Dominic Lobalu : Soudan du Sud, Kenya, Suisse et médaille d’or aux Championnats d’Europe d’athlétisme à Rome

Dominic Lobalu : Soudan du Sud, Kenya, Suisse et médaille d’or aux Championnats d’Europe d’athlétisme à Rome
Dominic Lobalu : Soudan du Sud, Kenya, Suisse et médaille d’or aux Championnats d’Europe d’athlétisme à Rome

En mai 2019, Dominic Lokinyomo Lobalu, 20 ans, originaire de l’actuel Soudan du Sud, remporte une course sur route de 10 kilomètres organisée par l’Unicef ​​à Genève, en Suisse.

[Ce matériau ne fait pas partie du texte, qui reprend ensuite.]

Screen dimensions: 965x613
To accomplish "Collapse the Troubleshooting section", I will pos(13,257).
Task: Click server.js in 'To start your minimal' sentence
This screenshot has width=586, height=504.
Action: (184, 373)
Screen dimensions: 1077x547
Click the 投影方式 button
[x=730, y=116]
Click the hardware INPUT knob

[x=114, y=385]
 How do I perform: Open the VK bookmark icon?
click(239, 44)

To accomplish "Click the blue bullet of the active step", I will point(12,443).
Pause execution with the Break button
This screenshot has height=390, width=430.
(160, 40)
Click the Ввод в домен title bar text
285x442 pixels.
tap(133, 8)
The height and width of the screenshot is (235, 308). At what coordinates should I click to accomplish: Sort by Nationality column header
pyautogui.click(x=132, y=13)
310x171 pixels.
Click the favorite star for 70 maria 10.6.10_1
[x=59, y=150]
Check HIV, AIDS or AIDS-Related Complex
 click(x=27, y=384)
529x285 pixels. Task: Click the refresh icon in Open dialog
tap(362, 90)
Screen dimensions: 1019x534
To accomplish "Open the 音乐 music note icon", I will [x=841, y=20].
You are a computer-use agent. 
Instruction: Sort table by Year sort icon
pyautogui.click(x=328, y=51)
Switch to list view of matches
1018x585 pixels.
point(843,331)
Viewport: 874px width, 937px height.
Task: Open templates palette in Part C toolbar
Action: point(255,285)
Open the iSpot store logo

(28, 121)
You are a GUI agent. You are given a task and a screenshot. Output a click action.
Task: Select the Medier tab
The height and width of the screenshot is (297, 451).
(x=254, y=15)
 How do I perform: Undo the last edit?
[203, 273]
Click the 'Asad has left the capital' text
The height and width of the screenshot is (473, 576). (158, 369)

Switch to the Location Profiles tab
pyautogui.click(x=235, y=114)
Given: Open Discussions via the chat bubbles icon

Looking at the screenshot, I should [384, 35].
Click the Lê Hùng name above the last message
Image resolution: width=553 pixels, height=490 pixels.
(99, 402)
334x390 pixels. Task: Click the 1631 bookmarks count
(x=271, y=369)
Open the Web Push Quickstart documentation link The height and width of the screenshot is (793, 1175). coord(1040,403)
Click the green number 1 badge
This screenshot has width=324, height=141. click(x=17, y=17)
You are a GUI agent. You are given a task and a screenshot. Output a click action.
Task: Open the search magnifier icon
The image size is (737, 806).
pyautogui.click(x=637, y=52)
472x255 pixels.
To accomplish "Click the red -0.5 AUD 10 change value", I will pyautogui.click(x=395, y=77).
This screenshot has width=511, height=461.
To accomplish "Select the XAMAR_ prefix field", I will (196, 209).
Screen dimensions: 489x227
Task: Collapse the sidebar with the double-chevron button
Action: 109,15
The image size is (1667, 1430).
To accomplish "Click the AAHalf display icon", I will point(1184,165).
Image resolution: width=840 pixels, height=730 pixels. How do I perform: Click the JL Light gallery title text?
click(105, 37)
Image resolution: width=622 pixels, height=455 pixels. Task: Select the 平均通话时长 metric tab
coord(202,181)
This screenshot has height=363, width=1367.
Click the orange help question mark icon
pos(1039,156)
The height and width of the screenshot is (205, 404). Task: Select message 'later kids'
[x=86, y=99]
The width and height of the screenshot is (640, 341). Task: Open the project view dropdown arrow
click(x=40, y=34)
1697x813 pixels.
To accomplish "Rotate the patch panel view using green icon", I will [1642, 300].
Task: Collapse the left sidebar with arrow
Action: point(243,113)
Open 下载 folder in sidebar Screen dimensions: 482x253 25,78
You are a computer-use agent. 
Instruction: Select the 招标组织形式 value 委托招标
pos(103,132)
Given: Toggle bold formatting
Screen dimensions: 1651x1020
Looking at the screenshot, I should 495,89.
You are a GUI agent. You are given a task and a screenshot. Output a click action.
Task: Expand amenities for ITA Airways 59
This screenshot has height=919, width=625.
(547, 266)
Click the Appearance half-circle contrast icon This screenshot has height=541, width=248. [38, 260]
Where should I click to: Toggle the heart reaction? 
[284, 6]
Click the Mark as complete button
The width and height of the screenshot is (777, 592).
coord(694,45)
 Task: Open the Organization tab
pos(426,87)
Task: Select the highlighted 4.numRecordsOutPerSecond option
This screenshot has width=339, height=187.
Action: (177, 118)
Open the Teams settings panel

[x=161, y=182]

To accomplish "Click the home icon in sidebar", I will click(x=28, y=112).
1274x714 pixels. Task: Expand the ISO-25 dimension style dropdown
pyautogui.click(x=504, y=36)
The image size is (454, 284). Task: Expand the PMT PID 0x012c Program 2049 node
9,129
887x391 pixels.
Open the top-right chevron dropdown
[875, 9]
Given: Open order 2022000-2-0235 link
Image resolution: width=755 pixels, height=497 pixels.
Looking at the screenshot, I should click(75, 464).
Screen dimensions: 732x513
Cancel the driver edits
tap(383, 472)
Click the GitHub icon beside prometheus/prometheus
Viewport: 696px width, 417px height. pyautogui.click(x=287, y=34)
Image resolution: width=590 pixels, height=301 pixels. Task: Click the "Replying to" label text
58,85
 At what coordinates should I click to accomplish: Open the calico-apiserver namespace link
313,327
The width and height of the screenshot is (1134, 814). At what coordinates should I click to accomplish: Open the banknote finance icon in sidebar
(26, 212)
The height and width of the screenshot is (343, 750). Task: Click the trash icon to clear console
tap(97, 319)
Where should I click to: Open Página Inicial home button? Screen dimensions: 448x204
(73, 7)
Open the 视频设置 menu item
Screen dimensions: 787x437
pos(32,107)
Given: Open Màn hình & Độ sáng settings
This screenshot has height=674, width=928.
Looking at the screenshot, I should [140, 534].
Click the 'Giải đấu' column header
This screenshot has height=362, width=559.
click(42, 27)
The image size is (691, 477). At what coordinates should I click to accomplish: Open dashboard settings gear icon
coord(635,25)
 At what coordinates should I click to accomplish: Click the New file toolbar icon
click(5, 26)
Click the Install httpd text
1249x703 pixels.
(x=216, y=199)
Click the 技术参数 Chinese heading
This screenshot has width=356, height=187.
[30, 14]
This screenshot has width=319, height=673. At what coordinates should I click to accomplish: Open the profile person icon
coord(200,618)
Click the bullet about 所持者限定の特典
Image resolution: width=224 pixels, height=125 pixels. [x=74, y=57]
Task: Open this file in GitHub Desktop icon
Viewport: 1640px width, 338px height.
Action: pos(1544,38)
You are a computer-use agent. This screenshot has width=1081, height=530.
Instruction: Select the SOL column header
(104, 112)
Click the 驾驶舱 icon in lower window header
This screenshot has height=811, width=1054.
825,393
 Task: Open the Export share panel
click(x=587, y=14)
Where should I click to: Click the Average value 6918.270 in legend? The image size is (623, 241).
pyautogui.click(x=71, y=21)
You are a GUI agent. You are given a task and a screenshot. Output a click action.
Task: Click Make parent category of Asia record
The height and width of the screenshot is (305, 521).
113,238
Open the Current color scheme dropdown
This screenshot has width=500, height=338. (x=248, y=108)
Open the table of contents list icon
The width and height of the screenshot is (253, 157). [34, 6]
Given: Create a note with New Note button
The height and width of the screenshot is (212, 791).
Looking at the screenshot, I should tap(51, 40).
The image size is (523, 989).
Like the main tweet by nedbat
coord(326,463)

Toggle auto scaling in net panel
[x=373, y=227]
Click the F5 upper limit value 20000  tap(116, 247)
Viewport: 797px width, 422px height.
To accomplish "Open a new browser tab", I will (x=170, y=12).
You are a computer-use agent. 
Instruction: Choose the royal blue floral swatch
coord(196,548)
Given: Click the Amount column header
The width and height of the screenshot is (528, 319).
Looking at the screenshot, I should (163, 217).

Trois mois plus tard, Markus Hagmann, professeur saint-gallois, ancien champion national du 3000 steeple et entraîneur d’un club d’athlétisme local, reçoit un appel téléphonique d’un centre pour réfugiés suisse : « Voilà quelqu’un qui veut se présenter, c’est tout ce qu’il peut dire. Intérêt?”. Lobalu, qui concourait pour l’équipe des athlètes réfugiés, a fui l’hôtel et a demandé l’asile. Il a échappé deux fois : à ceux qui le persécutaient et à ceux qui devaient le sauver.

À neuf ans, il a perdu ses parents dans la guerre civile brutale qui a précédé l’indépendance du Soudan et a fui vers le Kenya en traversant la frontière voisine. Il a concouru pour eux aux Championnats du monde de Londres 2017 : deux ans plus tard, insatisfait de la façon dont ils l’ont traité, il les a également fuis.

L’entraîneur Hagmann accepte alors de le rencontrer : « Cela m’a fait une très mauvaise impression, j’avais devant moi une personne qui avait peur émotionnellement et physiquement. Vide, fatigué, à moitié mort. Mais il s’est mis à courir et est devenu quelqu’un d’autre. Élégant, doux, léger. Il est ressuscité, plein de vie et de grâce. »

Six mois plus tard, Dominic remporte sa première course locale. Il a été surpris : le prix de 218 dollars lui est entièrement revenu, il n’y était pas habitué. Obtient un permis de séjour de courte durée. En juin 2022, lors d’une étape de la Ligue de Diamant, un athlète portant le maillot blanc remporte le 3 000 mètres à Stockholm, battant le favori Kiplimo. C’est l’inconnu Lobalu, l’homme sans patrie. Ils trouvent une entreprise qui le sponsorise. Hagmann s’en occupe professionnellement : kiné, examens, tests cliniques, la malnutrition a laissé des traces.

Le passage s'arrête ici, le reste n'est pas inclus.